**What the task asks**
Convert the rows between the line holding "Task: Go to question 10 in navigator" and the line holding "click(x=651, y=313)", inclusive, into a JSON list of strings with one string per line, skipping blank lines. Leave the pictures out of the answer.

[Target position rows]

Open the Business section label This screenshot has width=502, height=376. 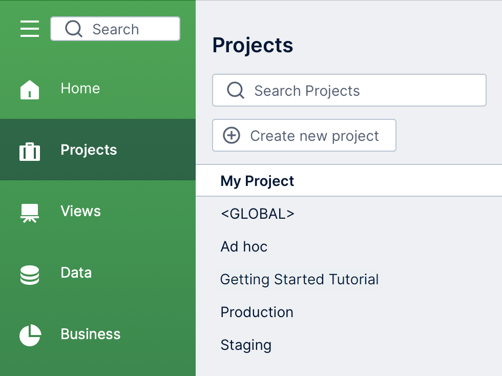click(91, 334)
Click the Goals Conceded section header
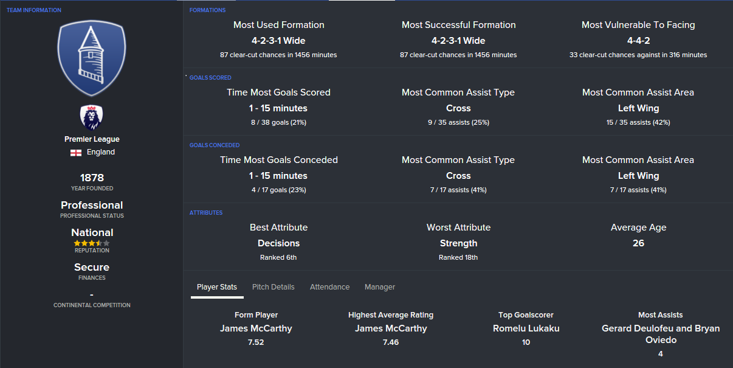This screenshot has width=733, height=368. (215, 145)
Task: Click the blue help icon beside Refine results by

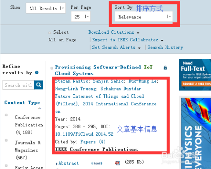Action: coord(37,72)
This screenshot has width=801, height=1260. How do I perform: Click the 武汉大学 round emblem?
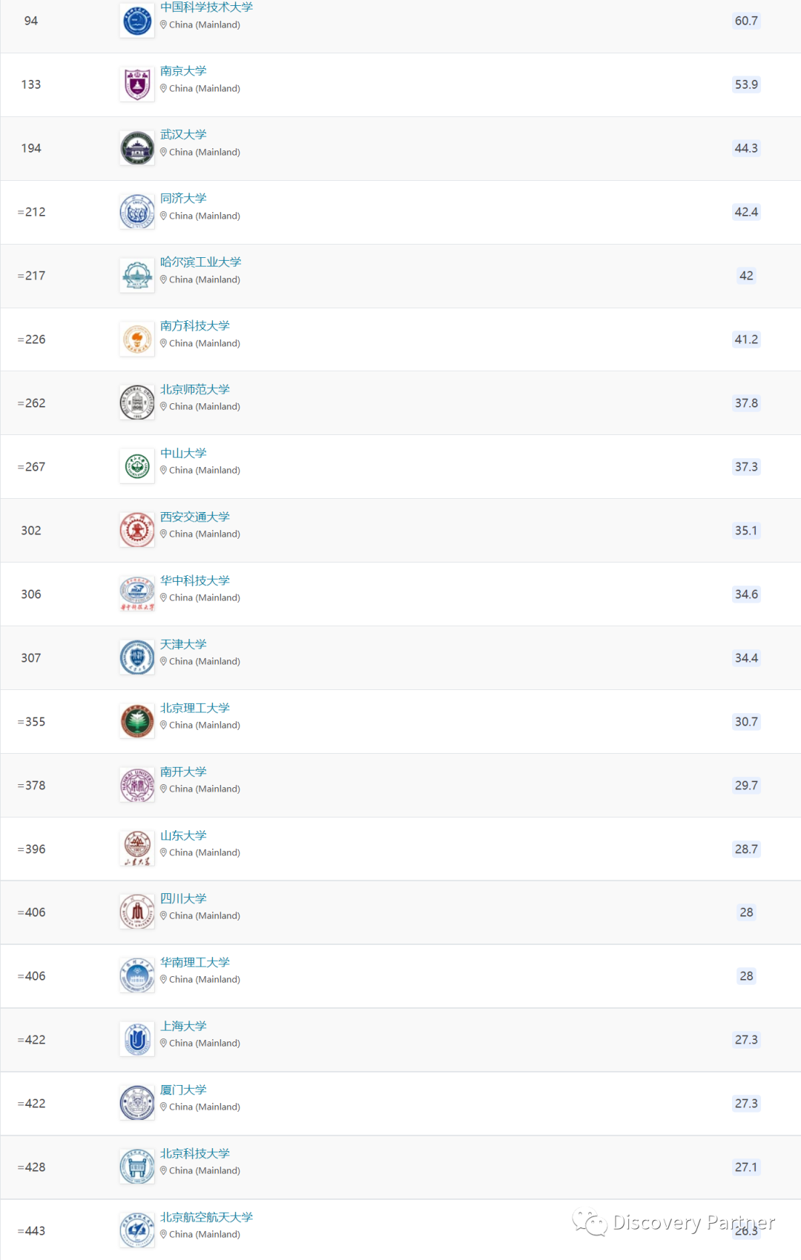[137, 148]
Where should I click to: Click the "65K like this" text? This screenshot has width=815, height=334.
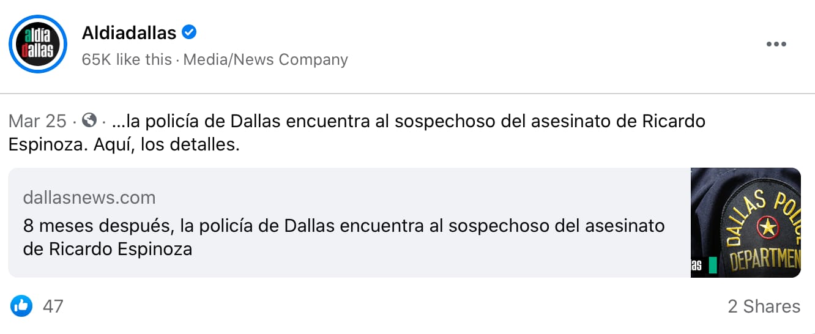click(127, 59)
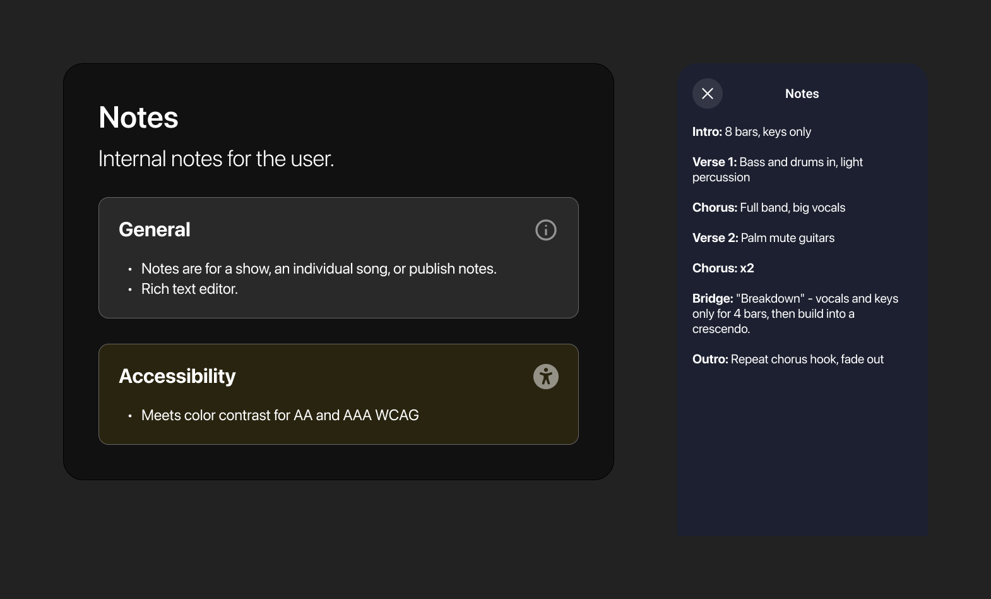Click the "Rich text editor." text
This screenshot has height=599, width=991.
click(189, 289)
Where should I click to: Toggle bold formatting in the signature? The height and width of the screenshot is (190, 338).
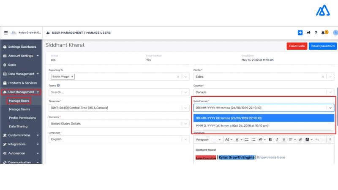(x=270, y=139)
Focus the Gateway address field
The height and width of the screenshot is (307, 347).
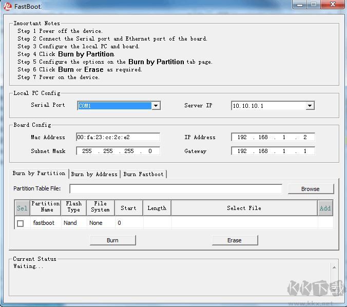click(x=273, y=151)
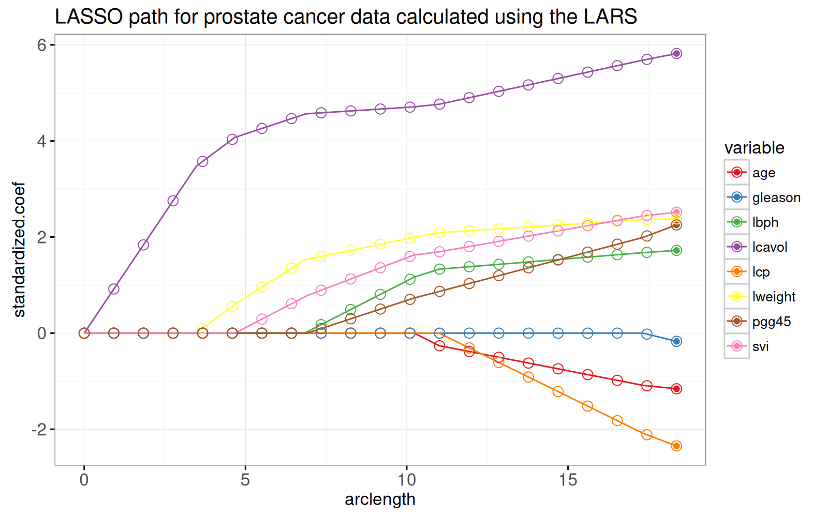Viewport: 828px width, 517px height.
Task: Click the y-axis tick label 4
Action: [41, 141]
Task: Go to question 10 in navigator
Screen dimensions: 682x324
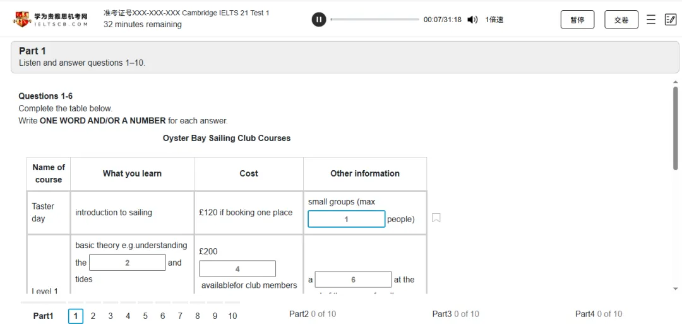Action: [232, 316]
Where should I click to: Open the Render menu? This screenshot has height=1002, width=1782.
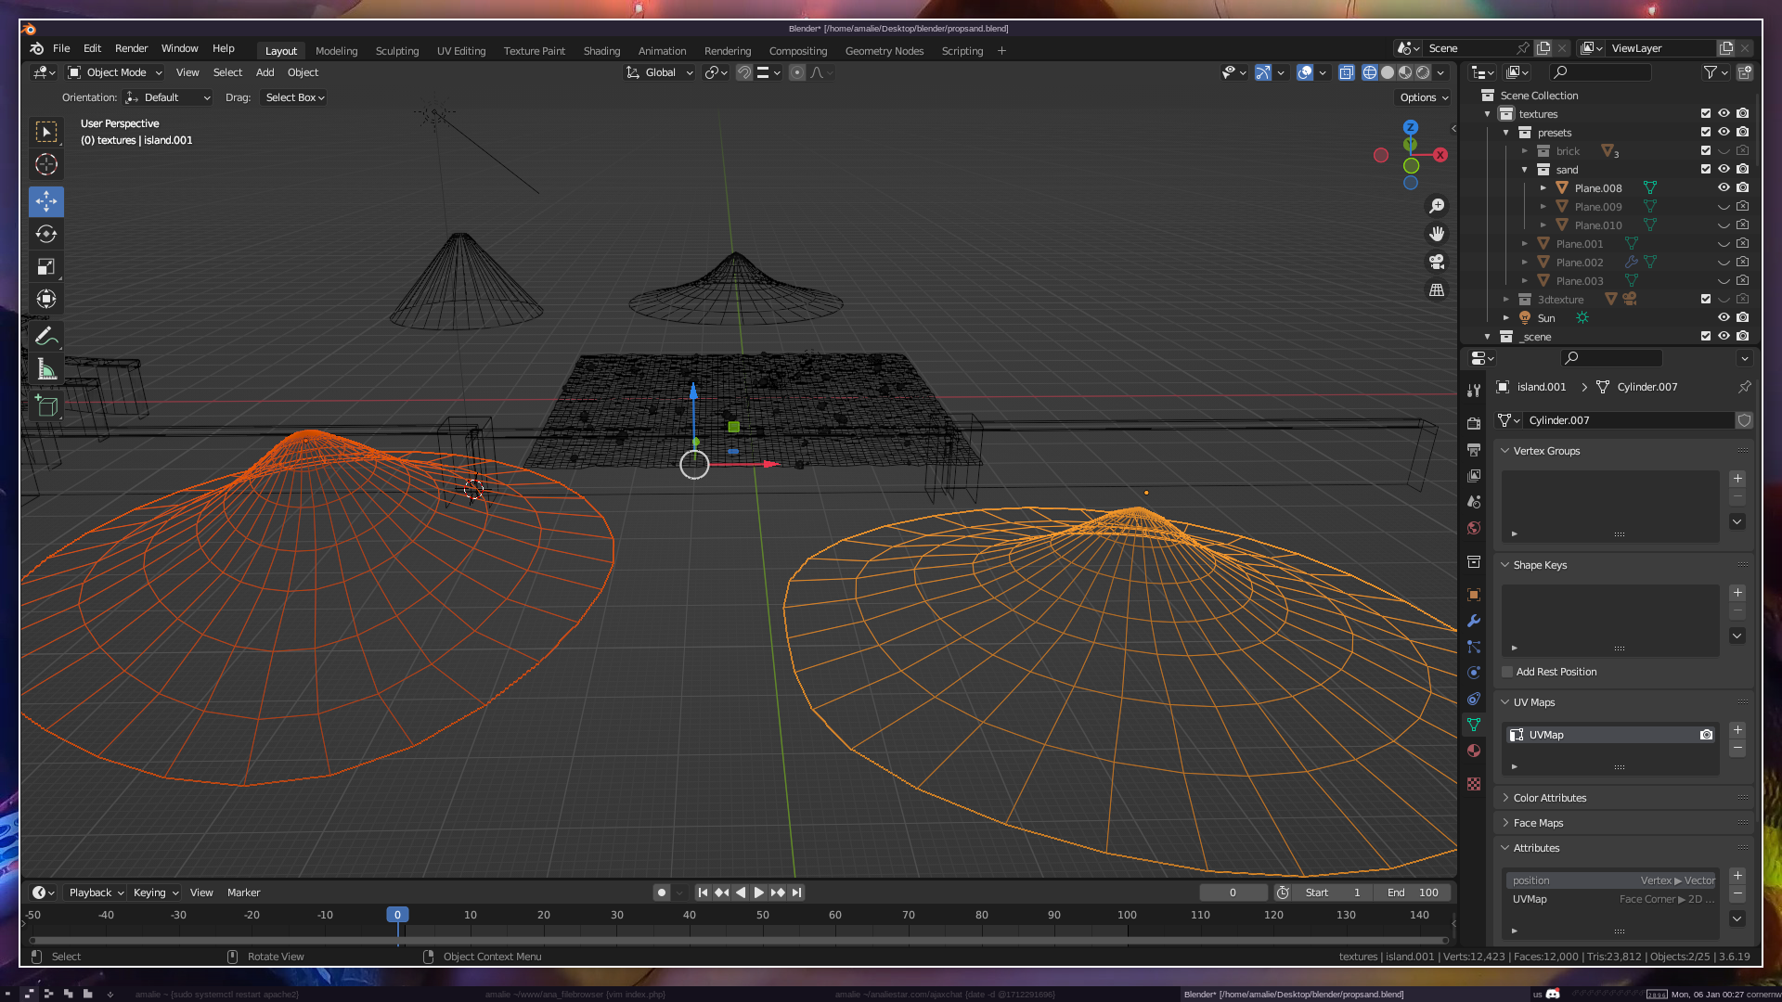point(131,48)
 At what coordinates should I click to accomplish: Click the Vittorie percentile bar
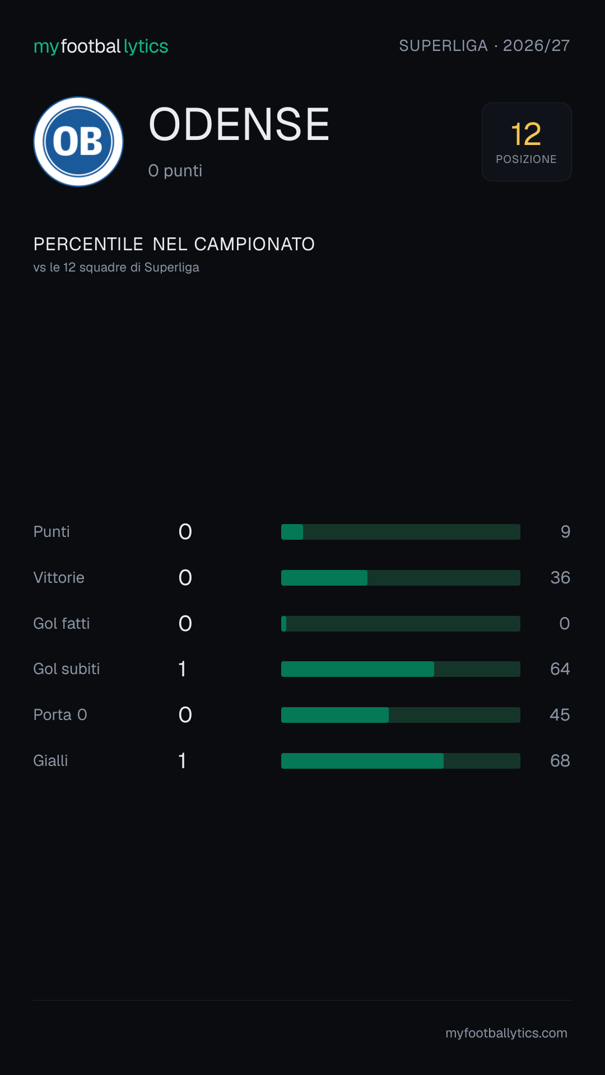401,578
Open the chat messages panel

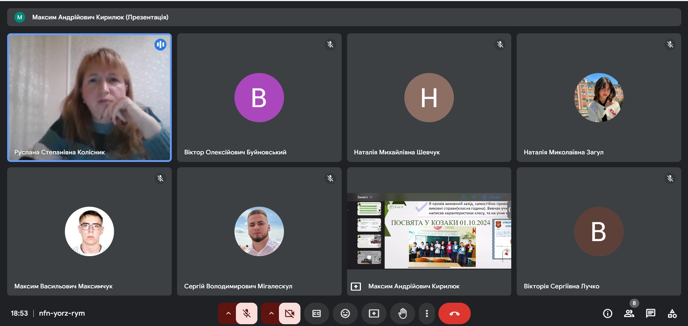click(x=651, y=313)
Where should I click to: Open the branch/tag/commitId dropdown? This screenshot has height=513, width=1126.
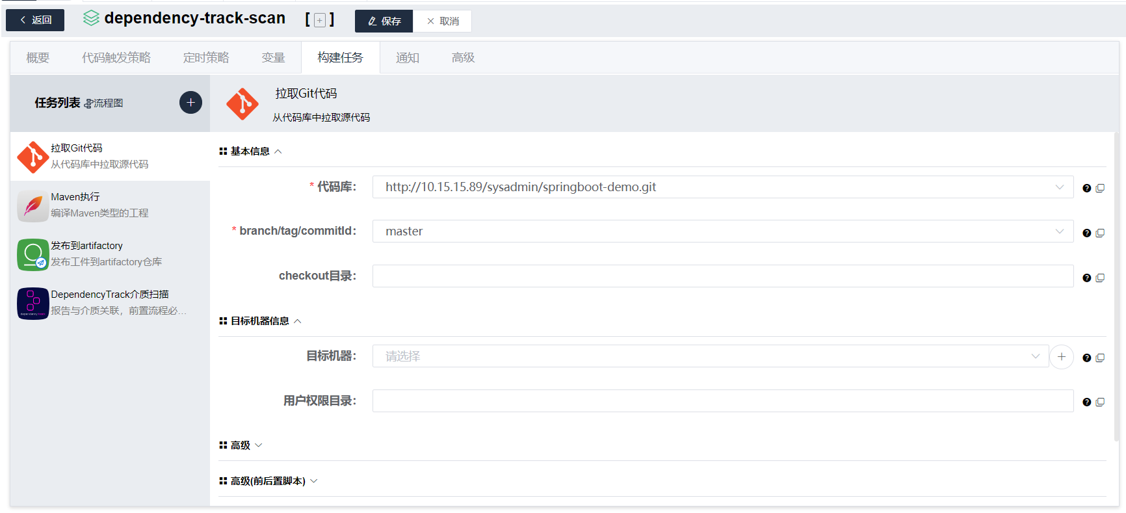(x=722, y=231)
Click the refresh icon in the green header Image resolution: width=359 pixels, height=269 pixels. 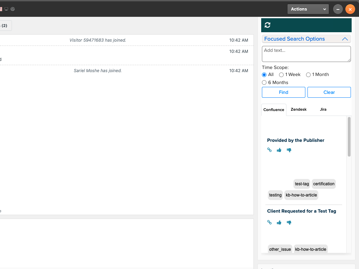click(x=267, y=25)
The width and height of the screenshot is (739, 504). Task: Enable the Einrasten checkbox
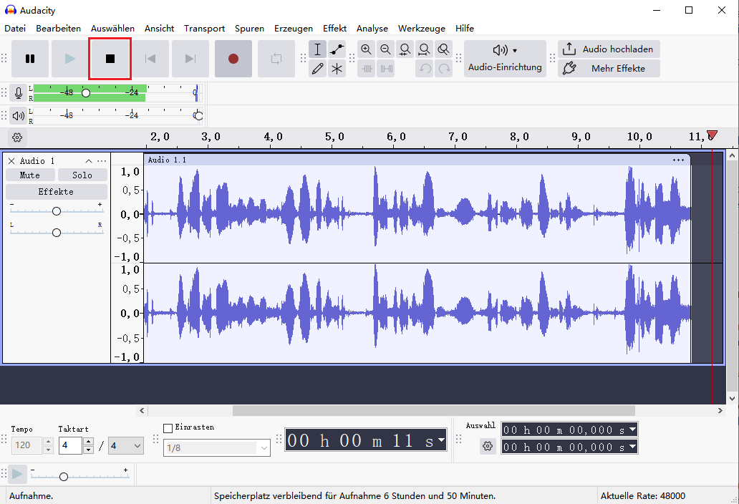coord(168,427)
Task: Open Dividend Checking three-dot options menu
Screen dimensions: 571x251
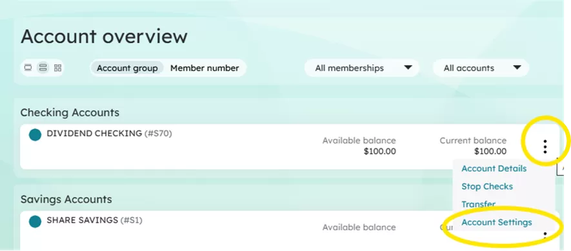Action: (x=545, y=146)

**Exercise result**
[
  "Task: Go to question 10 in navigator",
  "Screen dimensions: 682x324",
  "Action: [232, 316]",
  "Where should I click to: Open the Render menu? This screenshot has height=1002, width=1782.",
  "point(131,48)",
  " At what coordinates should I click to accomplish: Click the Vittorie percentile bar",
  "401,578",
  "Open the chat messages panel",
  "click(x=651, y=313)"
]